Poszly sobie w długą i nie można ich było znaleźć, nadrobimy w grudniu, obiecuję. Za to powiedzialam Krysi, zeby powiedziała mi o każdym kilka słów.
Bąbel - jest wielką przylepą, lubi przychodzić do Krysi po głaski, do obcych raczej z rezerwą ale myslę, że nadawałby się do adopcji. Jest zdrowy.
Daisy - zawsze się gdzieś kręci ale raczej chodzi własnymi drogami.
Morus - niestety tak jak kiedyś rządził tak teraz się raczej uspokoił, żadko przychodzi na głaski, raczej z boku.
Bobi - caly czas zaczepia koty i z nimi walczy, do ludzi raczej niekoniecznie lgnie.
Fredi - raczej na uboczu, też gdzieś mi mignął przy jedzeneniu a potem już go nie widziałam.
Bezuszek - byl trochę chory bo schudłi futro mu się zmieniło ale teraz już wraca do siebie, zdjęcie w autobusie zupełnie nie wyszlo
Kajtek - bardzo towarzyski, chodzi za Krysią, kręci sie zawsze gdzieś w jej pobliżu, do obcych niekoniecznie

Ja osobiście go nie zauważyłam.
Mel - Krysia mówi na niego Meluś-Feluś, często Krysia musi mu dawać jedzenie gdzieś z boku bo nie umie walczyć o swoje.
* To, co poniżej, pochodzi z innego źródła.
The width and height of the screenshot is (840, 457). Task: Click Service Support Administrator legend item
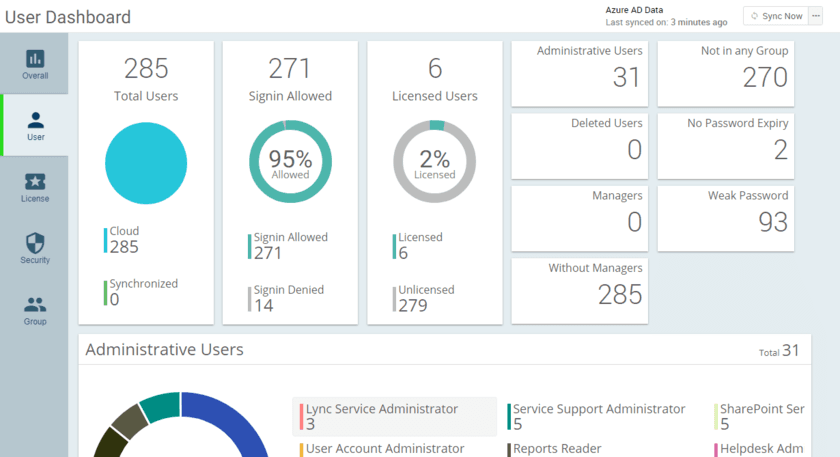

Oprócz uszka, wszystko w porządku, on też nadawałby się do adopcji, ale kto zechce takiego kota
Pusia - to Zuzia, pieszczocha i łakomczucha
Murek - to Miłek - zadziora, długo był chory ale w końcy doszedł do siebie, nie umiem odpowiedzieć dlaczego nie mam jego zdjęcia
Szaraczek - pół dziki, raczej mało go widać, stąd brak zdjecia

był na chwilę i się zmył
Następnym razem skupie się właśnie na tych kotach i zaręczam, że nie ruszę się dopóki ich nie sfocę. W sumie nie byliśmy długo bo bylo raczej zimno i zaczęło się robić ciemno.